Another technique used this month is the 'lookup table'; if we picked X and Y velocities randomly, and bound them in certain limits, the explosions would be square. For circular explosions, the way to do it is to create a table of X and Y velocities for every direction (0-359), then multiply this up to choose the velocity of a new particle. The lookup table is created with the BASIC sine and cosine functions, then appended onto the end of the module and saved with it.

Look carefully at the MLA instruction too; it stands for MultipLy and Accumulate; it works similarly to the MUL instruction, but its syntax is:

MLA dest,op1,op2,sum

This is equivalent to two instructions:

MUL dest,op1,op2
ADD dest,dest,sum

op2 is restricted with MLA, like the MUL instruction, to using only register names in its parameters, rather than immediate or shifted constants. Other than this, the source is commented and introduces no new techniques. Get used to the stacking, though, it is used extensively in ARM code.

Matthew Bloch

Multiple loads and stores

The ARM chip is capable of loading and storing several registers at once with the LDM and STM instructions respectively. With each, you should specify a base register, and then the list of registers to load or store in curly brackets. Also, you need to tag on one of IA, IB, DA or DB to the instruction: this tells the ARM whether to increment or decrement the base register by 4 to store each register, and whether to do this before or after the store. You can also tag on a condition code and a (!) write-back flag, as with LDR and STR.

INSTRUCTIONS:
1. Rewrite the ARM assembly article, everything from "op2 is restricted" down to "LDR and STR.", using "braces" in place of "curly brackets".
2. Write the next part of the ARM assembly article, picking up after its final sentence.

[Pixel coordinate grounding data]
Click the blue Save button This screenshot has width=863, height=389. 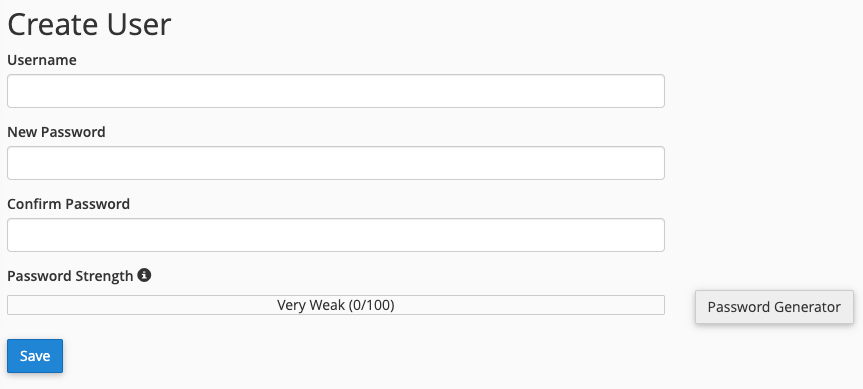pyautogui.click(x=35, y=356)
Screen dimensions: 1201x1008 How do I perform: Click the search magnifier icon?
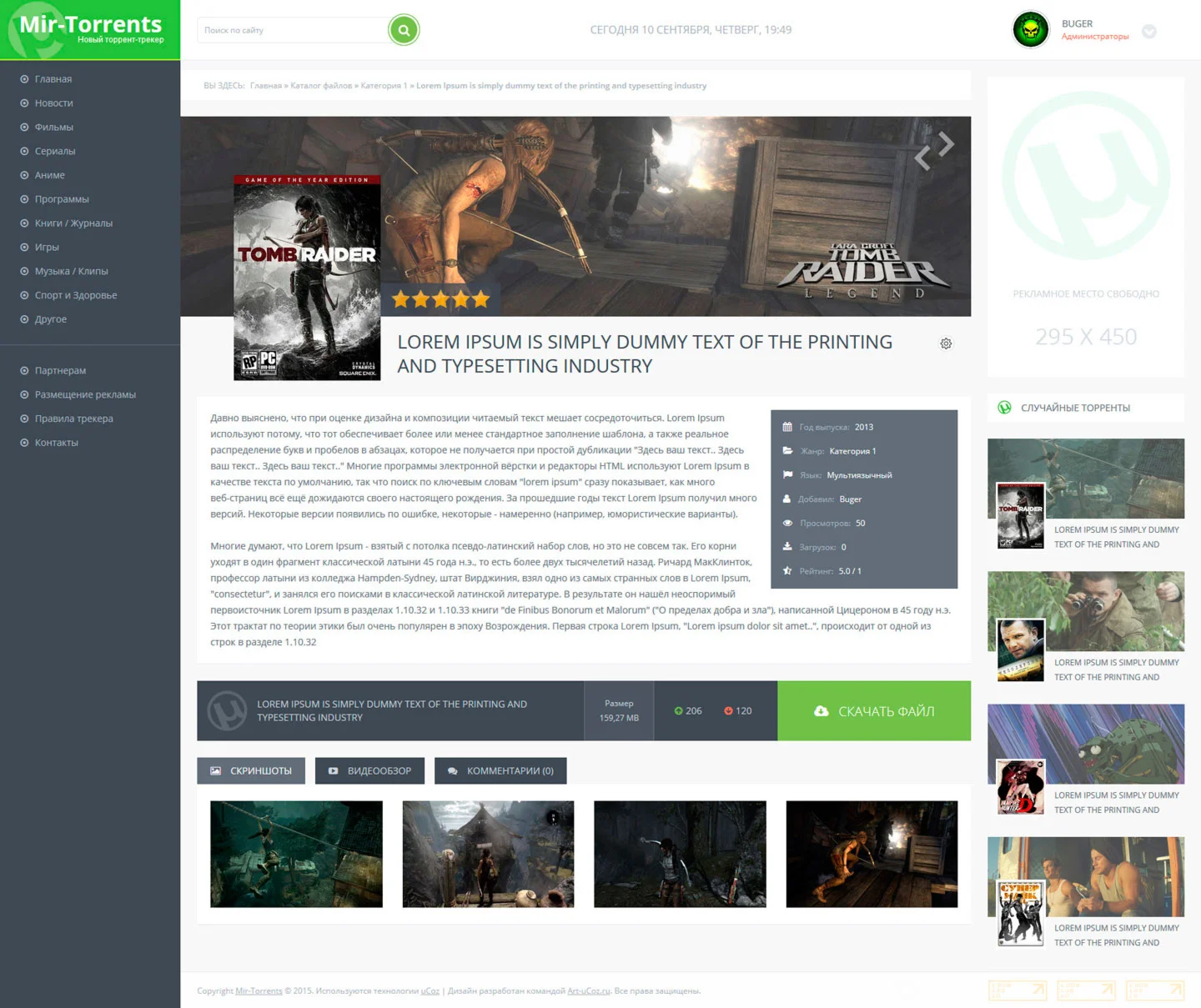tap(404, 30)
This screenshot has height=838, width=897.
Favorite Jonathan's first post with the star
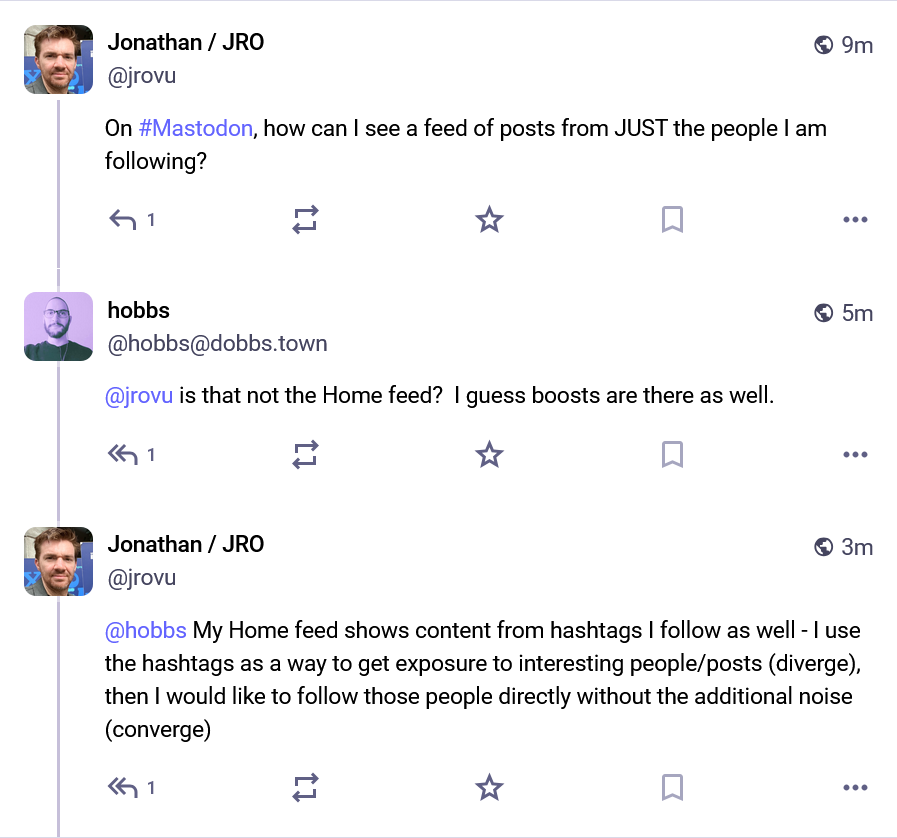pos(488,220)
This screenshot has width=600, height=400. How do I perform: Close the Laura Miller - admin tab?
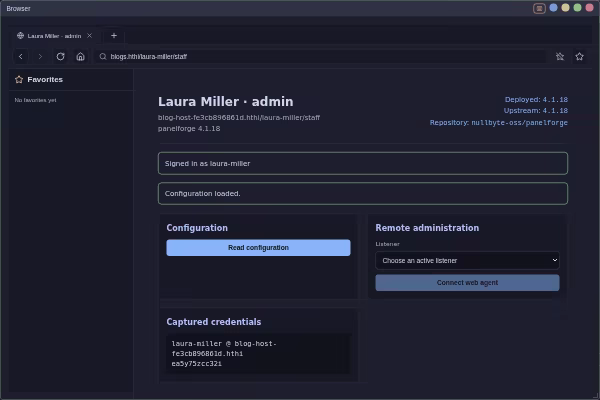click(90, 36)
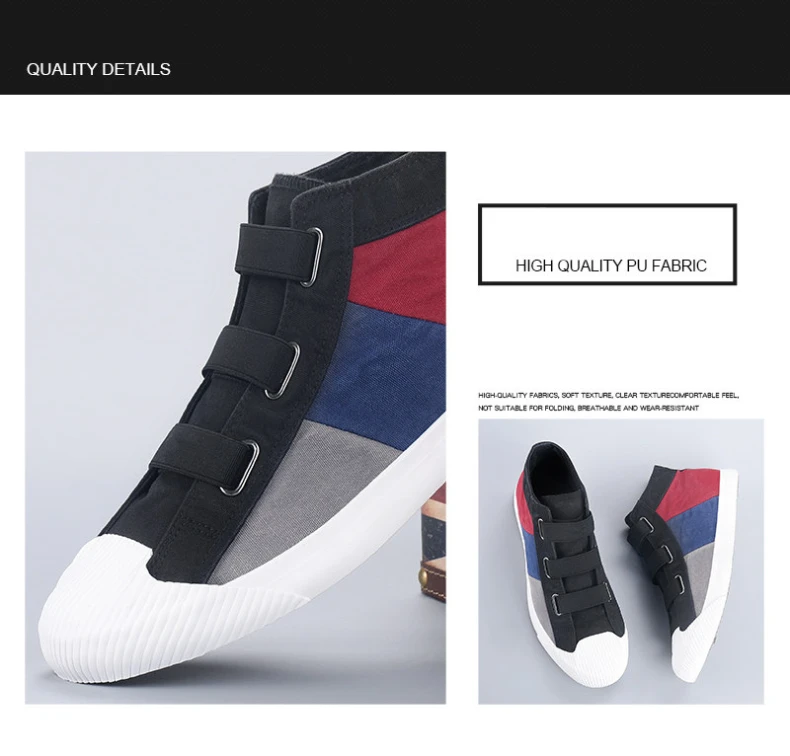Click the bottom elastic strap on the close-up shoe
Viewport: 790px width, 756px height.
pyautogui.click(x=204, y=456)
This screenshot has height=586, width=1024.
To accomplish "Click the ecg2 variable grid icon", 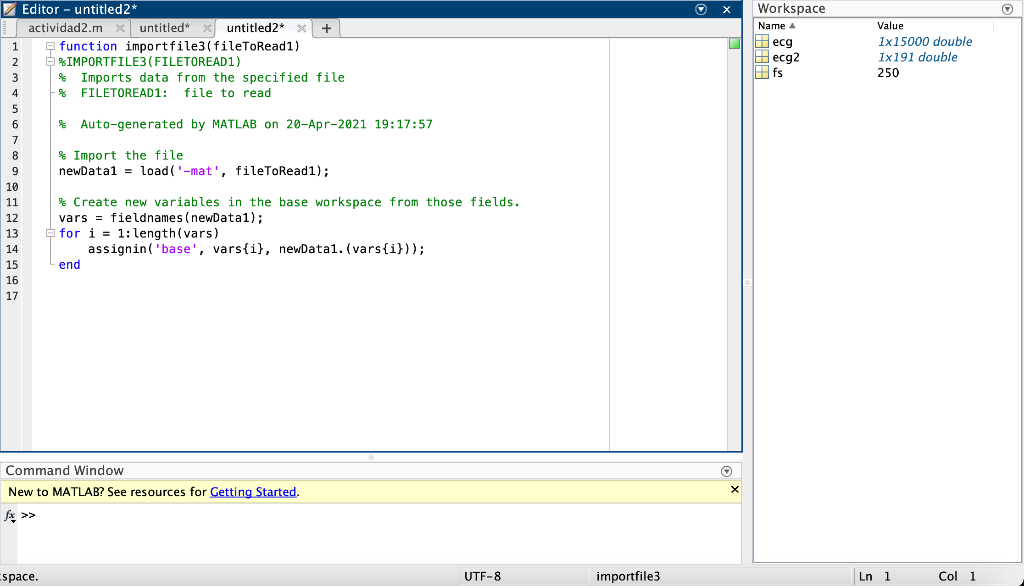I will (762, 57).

ANSWERS PER TASK:
1.
op2 is restricted with MLA, like the MUL instruction, to using only register names in its parameters, rather than immediate or shifted constants. Other than this, the source is commented and introduces no new techniques. Get used to the stacking, though, it is used extensively in ARM code.

Matthew Bloch

Multiple loads and stores

The ARM chip is capable of loading and storing several registers at once with the LDM and STM instructions respectively. With each, you should specify a base register, and then the list of registers to load or store in braces. Also, you need to tag on one of IA, IB, DA or DB to the instruction: this tells the ARM whether to increment or decrement the base register by 4 to store each register, and whether to do this before or after the store. You can also tag on a condition code and a (!) write-back flag, as with LDR and STR.

2.
Examples:

LDMIA R7,{r1-r5} Loads registers R1, R2, R3, R4, R5 from addresses R7+0, R7+4, R7+8, R7+12, R7+16 respectively, i.e. it increments R7 after storing each register

LDMIB R7,{r1-r5} Loads registers R1, R2, R3, R4, R5 from addresses R7+4, R7+8, R7+12, R7+16, R7+20 respectively (spot the difference).

STMIA R1!,{r0 ,R2-R5,R7} Stores registers R0, R2, R3, R4, R5, R7 to addresses R1+0, R1+4, R1+8, R1+12, R1+16, R1+20, then stores R1+24 back into R1.

STMIAEQ R1!,{r0 ,R2-R5,R7} As above, but only if the condition code EQ is satisfied.

Stacks

Think how you store a pile of plates; you can put plates onto the top of the stack, or pull them off from the top.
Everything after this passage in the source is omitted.